Thursday, December 11, 2008

Ted Serios and Thoughtography

Pinhole Self-PortraitImage by Jordan.A. via FlickrI first learned about Ted Serios in a Skeptic Magazine eskeptic mailing list article about him. His psychic photography method is called thoughtography.

As the "blur of the otherworldly" website says:


"Ted Serios

Ted Serios came to the world’s attention, briefly, upon the 1967 publication of The World of Ted Serios: Thoughtographic Studies of an Extraordinary Mind, by Jule Eisenbud. Eisenbud was a psychiatrist interested in the paranormal powers of the mind; Serios was an unemployed alcoholic bellhop from Chicago who could allegedly project images on unexposed film by staring into the lens of a camera with intense concentration. In “carefully controlled” experiments, while chugging quarts of Budweiser, the oftentimes shirtless Serios would work himself into a sort of ritualistic froth, snapping his fingers at the moment of telepathic impact and then falling back into his chair exhausted. The results were mixed, but he did sometimes inexplicably produce imagery of buildings, people walking down the street, Neanderthal families, and space ships.
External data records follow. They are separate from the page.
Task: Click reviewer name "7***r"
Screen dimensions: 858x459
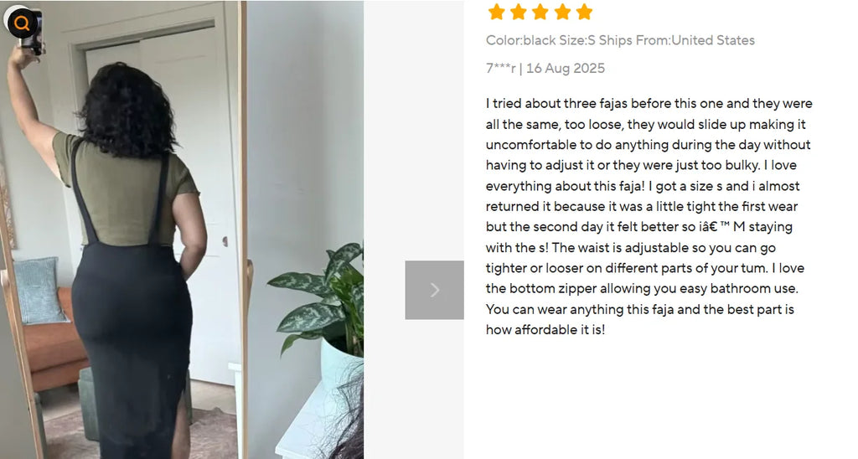Action: tap(501, 69)
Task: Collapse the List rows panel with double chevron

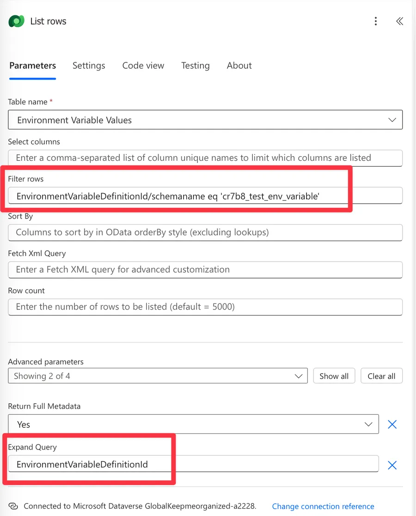Action: pyautogui.click(x=399, y=21)
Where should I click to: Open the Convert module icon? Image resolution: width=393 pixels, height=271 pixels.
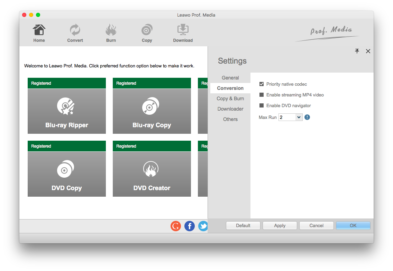(75, 30)
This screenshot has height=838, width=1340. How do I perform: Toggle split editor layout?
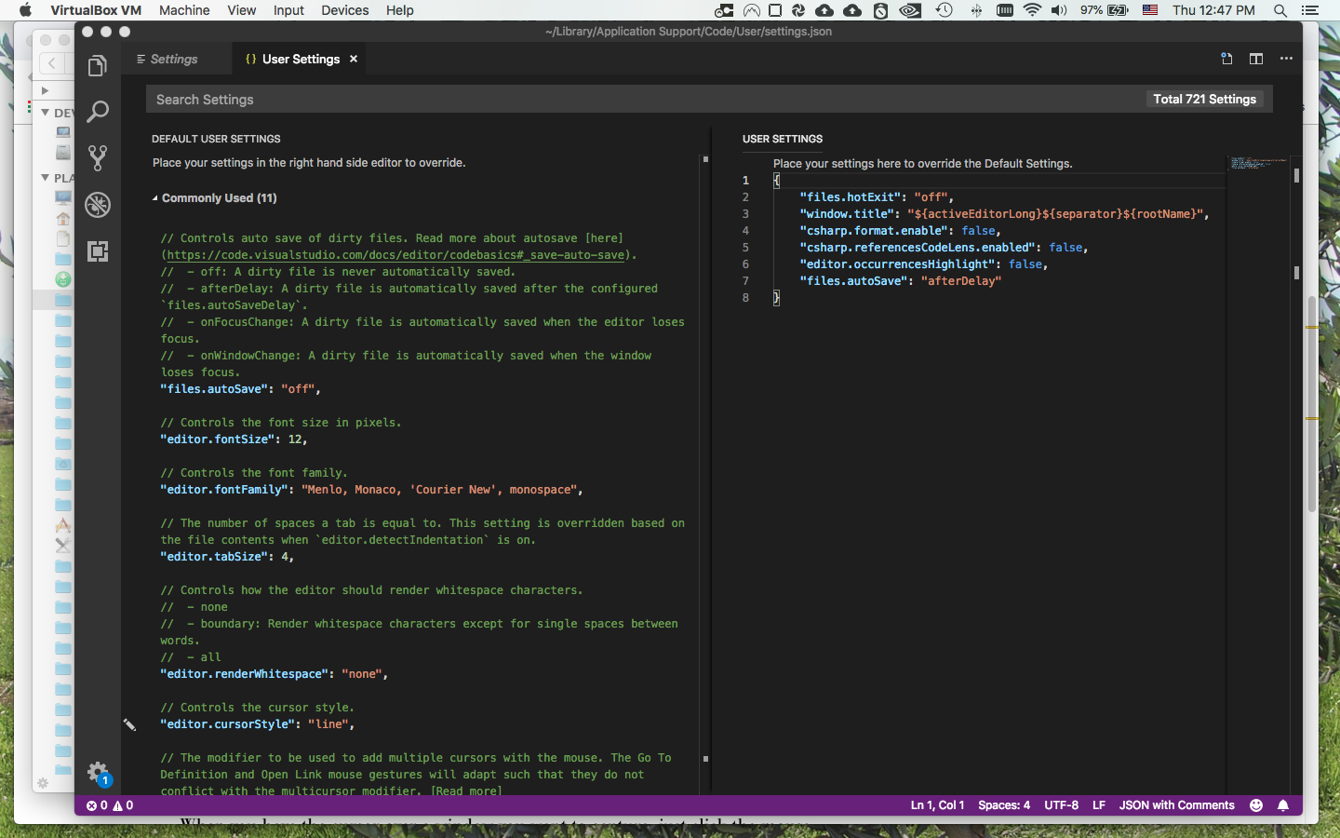tap(1255, 58)

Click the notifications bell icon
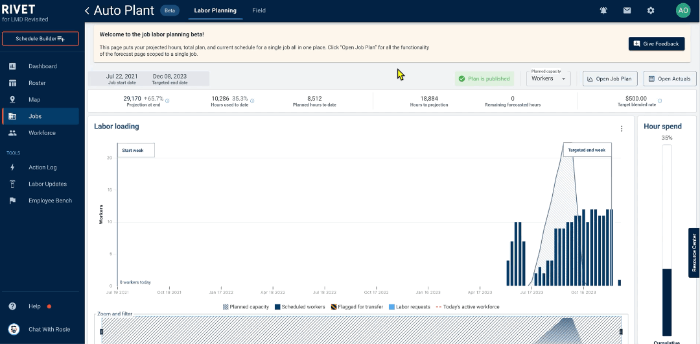603,10
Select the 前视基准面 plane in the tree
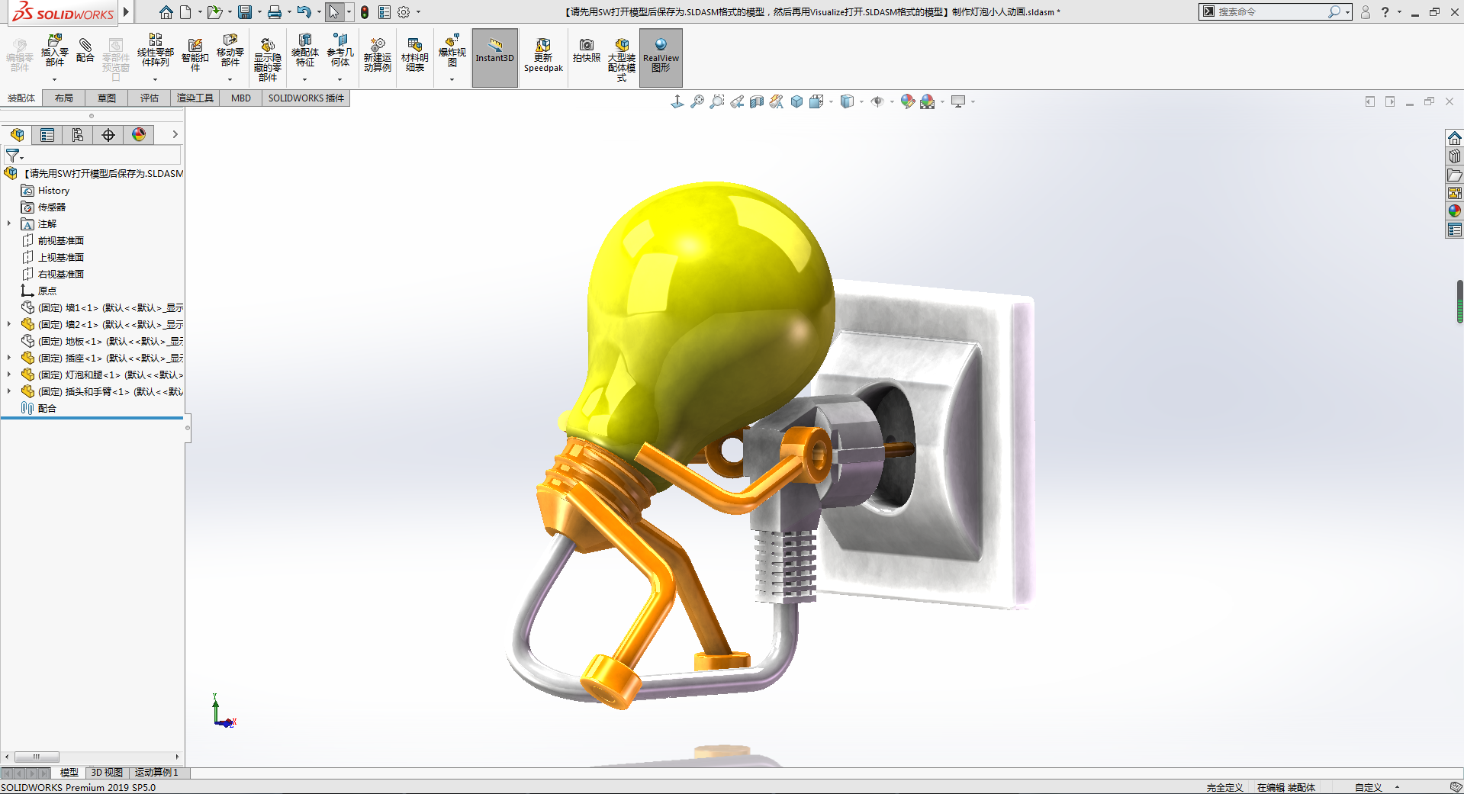The width and height of the screenshot is (1464, 794). coord(61,240)
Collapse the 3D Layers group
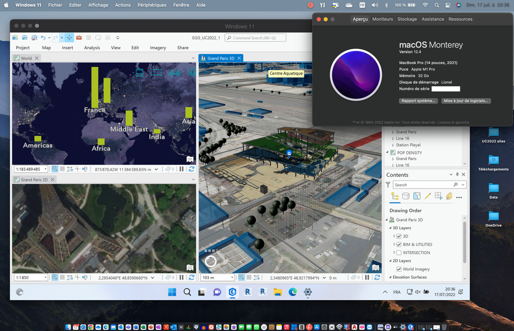The image size is (514, 331). pos(391,228)
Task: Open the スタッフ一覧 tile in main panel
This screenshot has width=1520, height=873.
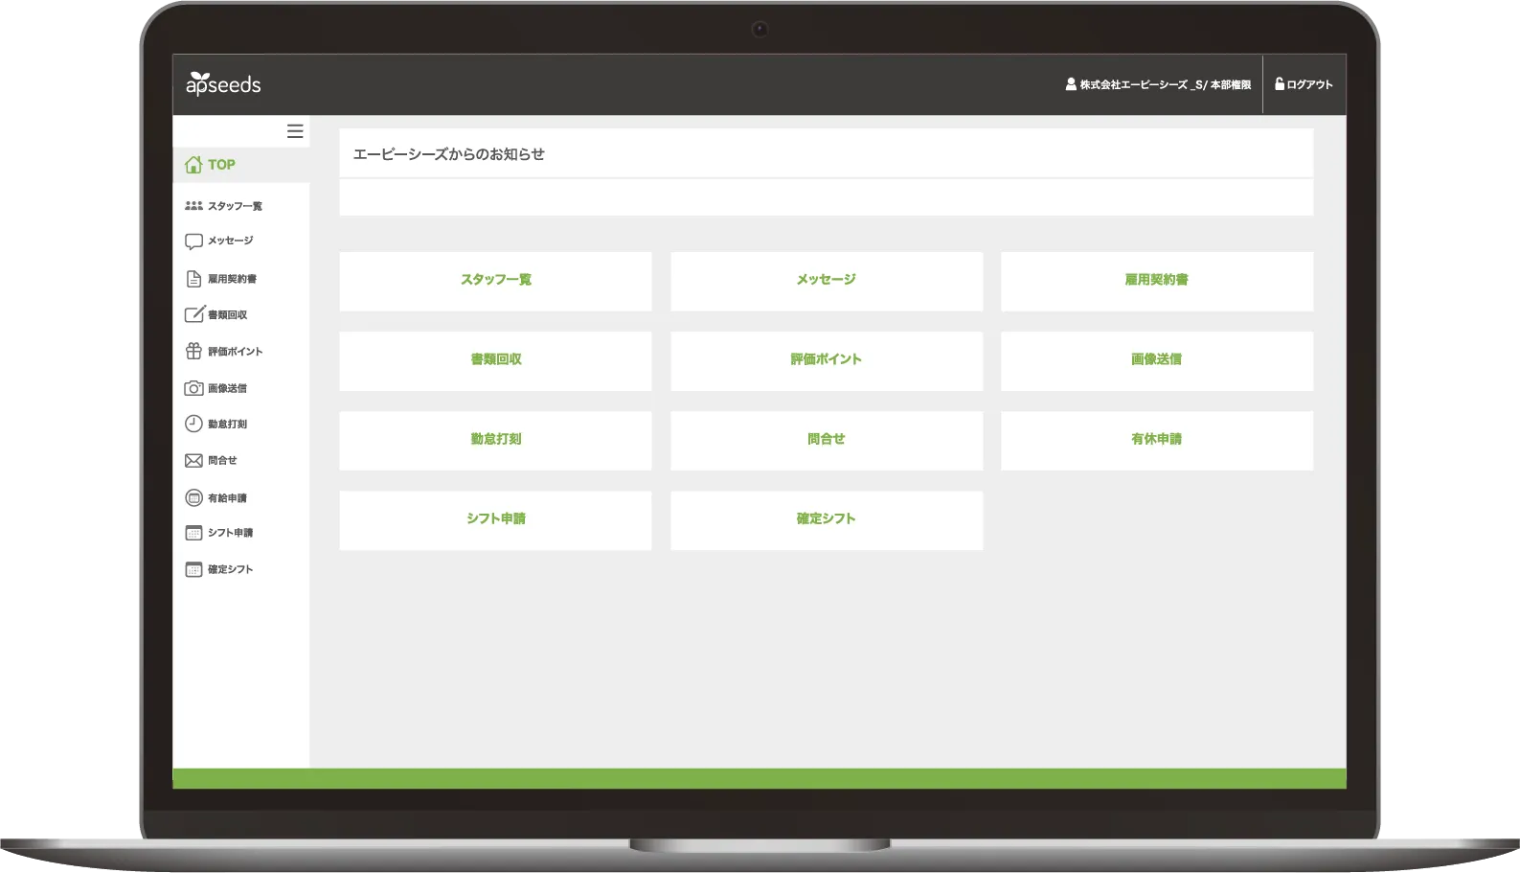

This seemingly random archive was guided by Eisenbud who placed “target pictures” in manila envelopes for Serios to access and re-imagine onto the instant film. The bubble of interest in Ted Serios was part of a larger cultural fascination with the paranormal that peaked in the late 1960s in the climate of alternative lifestyles that included meditation, new age religions, and “mind-expanding” drugs. Serios was not a participant in, but a subject of this cultural phenomenon. In a way Eisenbud viewed him as a kind of “urban primitive,” who still had access to ancient powers of the mind that modernity had banished as superstitious and uncivilized. Recently there has been some resurgent interest in Serios, not so much in terms of his telepathic powers but more in relation to a peripheral history of photography, a chronology of photographic image-making at the margins of the accepted canon."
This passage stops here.